Drei Systemgesetze

Bei meinen Untersuchungen an Zellulären Automaten stiess ich auf folgende Effekte, die dort sehr häufig auftreten und die auch für die besondere Faszination an solchen Automaten mit verantwortlich sind. Daraus lassen sich allgemeingültige Aussagen formulieren.

Kontext ist also die Automatentheorie, die Aussagen besitzen aber auch Gültigkeit für andere Formen des Optimierungsrechnens und beschreiben allgemein Systemverhalten.

Drei Systemgesetze von KROLL

(1) Emergenz

(Konvergenz im unendlichen Lösungsraum)

Ein System zeigt emergentes (unerwartetes) Verhalten, wenn es viele oder unendlich viele Lösungen bietet, nach denen es optimiert wird.

1. Systemgesetz von Kroll

(2) Chaos

Ein System zeigt chaotisches Verhalten, wenn zwei Kräfte oder Bedingungen darin gegeneinander wirken und sich daduch transzendieren.

2. Systemgesetz von Kroll

(3) Oszillierende Systeme

Emergenz und Chaos können zu oszillierenden Systemen führen.

3. Systemgesetz von Kroll

Anmerkungen und Beispiele:

Zu (1): Optimierungsrechnen in einem unendlichen Lösungsraum kann zu einem unerwarteten und nicht vorhersagbaren Systemverhalten führen. Beispiel: Jede Optimierung der Position von Objekten im Raum, die nicht auch eine Orientierung nach den Raumachsen festlegt, lässt unendlich viele Lösungen zu.
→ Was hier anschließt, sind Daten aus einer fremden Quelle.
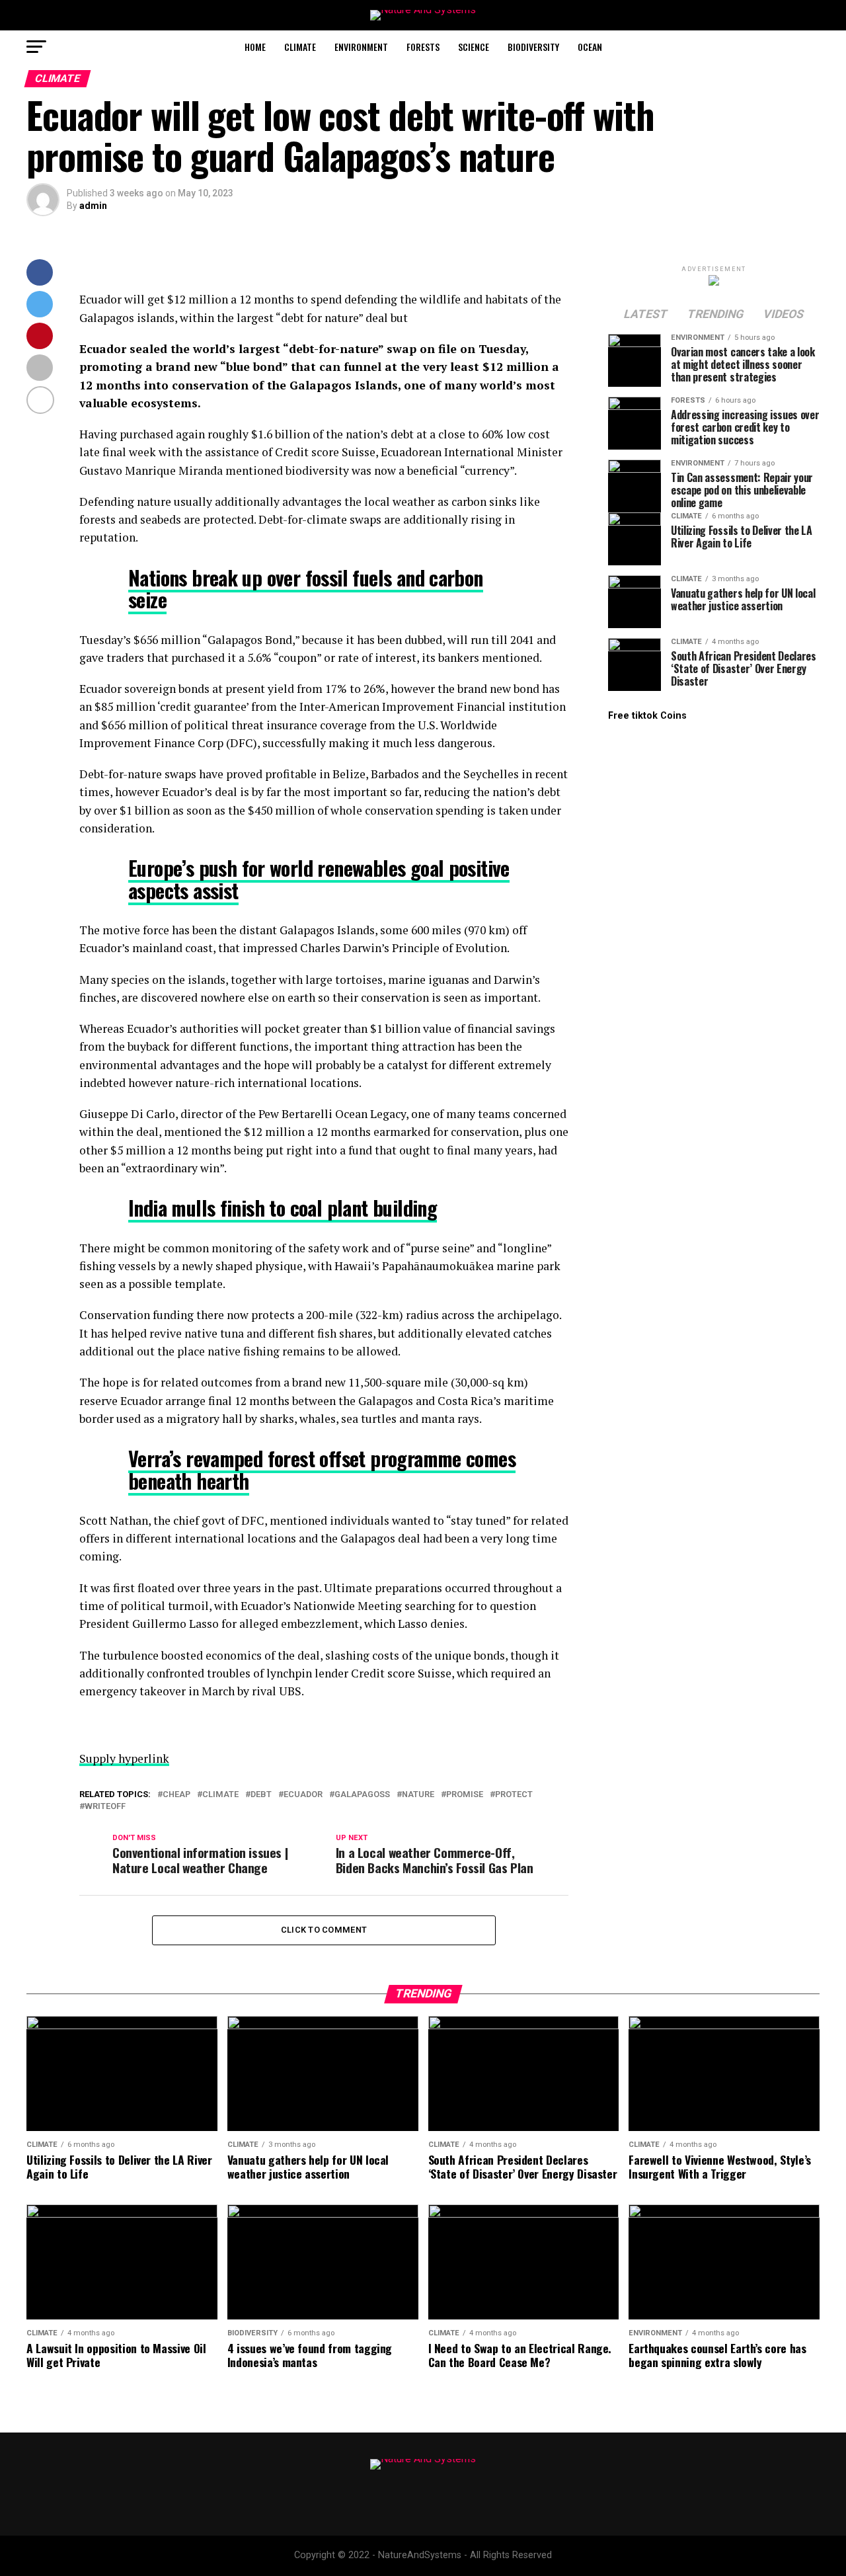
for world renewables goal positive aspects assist (319, 879)
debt (261, 1795)
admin (93, 205)
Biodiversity (533, 47)
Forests (423, 47)
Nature (418, 1795)
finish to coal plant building (282, 1208)
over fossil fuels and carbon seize (305, 588)
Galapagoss (362, 1795)
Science (473, 47)
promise (464, 1795)
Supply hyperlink (124, 1758)
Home (255, 47)
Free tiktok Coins (647, 715)
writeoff (105, 1806)
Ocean (590, 47)
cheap (176, 1795)
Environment (361, 47)
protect (514, 1795)
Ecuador (303, 1795)
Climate (300, 47)
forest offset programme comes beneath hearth (322, 1469)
Beispiel zu (2): Eine Minimierung des Raumes bei gleichzeitiger Regel für minimalen Abstand der Objekte führt zu chaotischem Verhalten.

Zu (3): Beides (1) und (2) führt häufig - aber nicht zwingend - zu unendlicher Laufzeit des Systems, d.h. beides kann destabilisierend wirken.

Gerade beim Optimierungsrechnen kann man sich diesen Umstand aber zu Nutze machen, denn das System überwindet dadurch lokale Minima. Man sollte dabei die jeweils beste Lösung sichern, damit sie abgerufen werden kann, wenn das System zwischen verschiedenen Lösungen oszilliert.